>> BEGIN

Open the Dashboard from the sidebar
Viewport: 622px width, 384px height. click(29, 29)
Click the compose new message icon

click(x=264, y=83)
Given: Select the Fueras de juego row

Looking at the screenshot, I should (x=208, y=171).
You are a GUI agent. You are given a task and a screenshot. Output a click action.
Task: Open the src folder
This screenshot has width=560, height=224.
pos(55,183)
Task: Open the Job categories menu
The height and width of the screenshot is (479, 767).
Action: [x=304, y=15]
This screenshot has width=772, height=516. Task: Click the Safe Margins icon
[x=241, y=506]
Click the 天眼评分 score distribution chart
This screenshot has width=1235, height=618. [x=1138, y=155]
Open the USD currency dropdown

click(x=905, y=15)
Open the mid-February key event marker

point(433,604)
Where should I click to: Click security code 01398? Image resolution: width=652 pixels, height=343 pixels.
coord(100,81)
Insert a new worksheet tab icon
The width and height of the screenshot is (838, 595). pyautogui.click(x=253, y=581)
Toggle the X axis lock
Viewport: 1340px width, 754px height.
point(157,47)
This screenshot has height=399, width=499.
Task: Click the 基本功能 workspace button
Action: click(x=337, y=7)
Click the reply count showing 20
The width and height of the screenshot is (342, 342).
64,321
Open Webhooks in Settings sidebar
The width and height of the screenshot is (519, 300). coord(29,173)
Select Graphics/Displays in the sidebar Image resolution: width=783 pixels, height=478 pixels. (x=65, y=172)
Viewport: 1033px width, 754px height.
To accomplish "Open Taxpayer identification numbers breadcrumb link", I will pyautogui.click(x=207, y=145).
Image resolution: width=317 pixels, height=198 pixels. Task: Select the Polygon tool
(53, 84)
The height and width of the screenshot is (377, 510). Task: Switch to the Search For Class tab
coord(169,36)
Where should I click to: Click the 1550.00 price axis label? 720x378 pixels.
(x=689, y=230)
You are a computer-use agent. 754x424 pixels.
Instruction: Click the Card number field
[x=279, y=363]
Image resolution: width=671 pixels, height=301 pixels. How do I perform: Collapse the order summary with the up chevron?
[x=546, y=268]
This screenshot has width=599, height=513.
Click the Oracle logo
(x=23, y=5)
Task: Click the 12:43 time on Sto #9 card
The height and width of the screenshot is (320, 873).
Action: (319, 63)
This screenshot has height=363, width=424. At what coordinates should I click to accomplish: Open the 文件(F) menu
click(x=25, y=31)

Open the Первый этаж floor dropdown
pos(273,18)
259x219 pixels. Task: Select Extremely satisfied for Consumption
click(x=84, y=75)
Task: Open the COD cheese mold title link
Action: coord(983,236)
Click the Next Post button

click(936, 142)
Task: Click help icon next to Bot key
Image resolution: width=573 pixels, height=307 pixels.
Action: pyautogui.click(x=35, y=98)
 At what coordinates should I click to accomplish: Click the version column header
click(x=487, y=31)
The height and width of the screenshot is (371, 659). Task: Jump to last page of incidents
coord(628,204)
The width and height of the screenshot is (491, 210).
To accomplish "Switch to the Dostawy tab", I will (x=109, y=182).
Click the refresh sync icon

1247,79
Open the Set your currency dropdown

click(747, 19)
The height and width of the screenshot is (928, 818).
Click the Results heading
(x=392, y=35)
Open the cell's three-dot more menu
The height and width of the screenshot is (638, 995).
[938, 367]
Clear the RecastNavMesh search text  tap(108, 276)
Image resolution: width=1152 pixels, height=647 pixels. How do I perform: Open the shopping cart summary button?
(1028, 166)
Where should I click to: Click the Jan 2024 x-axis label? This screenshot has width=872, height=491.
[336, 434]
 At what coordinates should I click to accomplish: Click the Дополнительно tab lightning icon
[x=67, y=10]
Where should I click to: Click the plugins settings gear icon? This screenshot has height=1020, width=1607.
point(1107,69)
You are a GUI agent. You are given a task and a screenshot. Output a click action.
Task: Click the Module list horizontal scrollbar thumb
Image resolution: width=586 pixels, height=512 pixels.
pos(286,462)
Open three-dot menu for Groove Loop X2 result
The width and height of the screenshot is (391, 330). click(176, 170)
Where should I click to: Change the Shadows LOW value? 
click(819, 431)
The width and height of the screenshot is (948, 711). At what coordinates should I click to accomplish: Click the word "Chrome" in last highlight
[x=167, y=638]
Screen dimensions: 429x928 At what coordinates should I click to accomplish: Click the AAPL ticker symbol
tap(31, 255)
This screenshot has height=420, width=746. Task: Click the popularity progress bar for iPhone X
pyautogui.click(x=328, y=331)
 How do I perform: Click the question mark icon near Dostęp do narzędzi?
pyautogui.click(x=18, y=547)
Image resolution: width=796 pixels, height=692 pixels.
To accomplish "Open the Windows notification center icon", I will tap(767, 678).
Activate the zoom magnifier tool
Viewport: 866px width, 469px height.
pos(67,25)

>> END

WRITTEN REQUEST> Reproduce all of the material above, substituting "Title Safe" for "Safe Margins" and leaving everything else unchanged.

FULL SOLUTION>
Open the Dashboard from the sidebar
Viewport: 622px width, 384px height. click(29, 29)
Click the compose new message icon

click(x=264, y=83)
Given: Select the Fueras de juego row

Looking at the screenshot, I should (x=208, y=171).
You are a GUI agent. You are given a task and a screenshot. Output a click action.
Task: Open the src folder
This screenshot has width=560, height=224.
pos(55,183)
Task: Open the Job categories menu
The height and width of the screenshot is (479, 767).
Action: [x=304, y=15]
This screenshot has width=772, height=516. Task: Click the Title Safe icon
[x=241, y=506]
Click the 天眼评分 score distribution chart
This screenshot has width=1235, height=618. [x=1138, y=155]
Open the USD currency dropdown

click(x=905, y=15)
Open the mid-February key event marker

point(433,604)
Where should I click to: Click security code 01398? Image resolution: width=652 pixels, height=343 pixels.
coord(100,81)
Insert a new worksheet tab icon
The width and height of the screenshot is (838, 595). pyautogui.click(x=253, y=581)
Toggle the X axis lock
Viewport: 1340px width, 754px height.
point(157,47)
This screenshot has height=399, width=499.
Task: Click the 基本功能 workspace button
Action: click(x=337, y=7)
Click the reply count showing 20
The width and height of the screenshot is (342, 342).
64,321
Open Webhooks in Settings sidebar
The width and height of the screenshot is (519, 300). coord(29,173)
Select Graphics/Displays in the sidebar Image resolution: width=783 pixels, height=478 pixels. (x=65, y=172)
Viewport: 1033px width, 754px height.
To accomplish "Open Taxpayer identification numbers breadcrumb link", I will pyautogui.click(x=207, y=145).
Image resolution: width=317 pixels, height=198 pixels. Task: Select the Polygon tool
(53, 84)
The height and width of the screenshot is (377, 510). Task: Switch to the Search For Class tab
coord(169,36)
Where should I click to: Click the 1550.00 price axis label? 720x378 pixels.
(x=689, y=230)
You are a computer-use agent. 754x424 pixels.
Instruction: Click the Card number field
[x=279, y=363]
Image resolution: width=671 pixels, height=301 pixels. How do I perform: Collapse the order summary with the up chevron?
[x=546, y=268]
This screenshot has width=599, height=513.
Click the Oracle logo
(x=23, y=5)
Task: Click the 12:43 time on Sto #9 card
The height and width of the screenshot is (320, 873).
Action: (319, 63)
This screenshot has height=363, width=424. At what coordinates should I click to accomplish: Open the 文件(F) menu
click(x=25, y=31)

Open the Первый этаж floor dropdown
pos(273,18)
259x219 pixels. Task: Select Extremely satisfied for Consumption
click(x=84, y=75)
Task: Open the COD cheese mold title link
Action: coord(983,236)
Click the Next Post button

click(936, 142)
Task: Click help icon next to Bot key
Image resolution: width=573 pixels, height=307 pixels.
Action: pyautogui.click(x=35, y=98)
 At what coordinates should I click to accomplish: Click the version column header
click(x=487, y=31)
The height and width of the screenshot is (371, 659). Task: Jump to last page of incidents
coord(628,204)
The width and height of the screenshot is (491, 210).
To accomplish "Switch to the Dostawy tab", I will (x=109, y=182).
Click the refresh sync icon

1247,79
Open the Set your currency dropdown

click(747, 19)
The height and width of the screenshot is (928, 818).
Click the Results heading
(x=392, y=35)
Open the cell's three-dot more menu
The height and width of the screenshot is (638, 995).
[938, 367]
Clear the RecastNavMesh search text  tap(108, 276)
Image resolution: width=1152 pixels, height=647 pixels. How do I perform: Open the shopping cart summary button?
(1028, 166)
Where should I click to: Click the Jan 2024 x-axis label? This screenshot has width=872, height=491.
[336, 434]
 At what coordinates should I click to accomplish: Click the Дополнительно tab lightning icon
[x=67, y=10]
Where should I click to: Click the plugins settings gear icon? This screenshot has height=1020, width=1607.
point(1107,69)
You are a GUI agent. You are given a task and a screenshot. Output a click action.
Task: Click the Module list horizontal scrollbar thumb
Image resolution: width=586 pixels, height=512 pixels.
pos(286,462)
Open three-dot menu for Groove Loop X2 result
The width and height of the screenshot is (391, 330). click(176, 170)
Where should I click to: Change the Shadows LOW value? 
click(819, 431)
The width and height of the screenshot is (948, 711). At what coordinates should I click to accomplish: Click the word "Chrome" in last highlight
[x=167, y=638]
Screen dimensions: 429x928 At what coordinates should I click to accomplish: Click the AAPL ticker symbol
tap(31, 255)
This screenshot has height=420, width=746. Task: Click the popularity progress bar for iPhone X
pyautogui.click(x=328, y=331)
 How do I perform: Click the question mark icon near Dostęp do narzędzi?
pyautogui.click(x=18, y=547)
Image resolution: width=796 pixels, height=692 pixels.
To accomplish "Open the Windows notification center icon", I will tap(767, 678).
Activate the zoom magnifier tool
Viewport: 866px width, 469px height.
pos(67,25)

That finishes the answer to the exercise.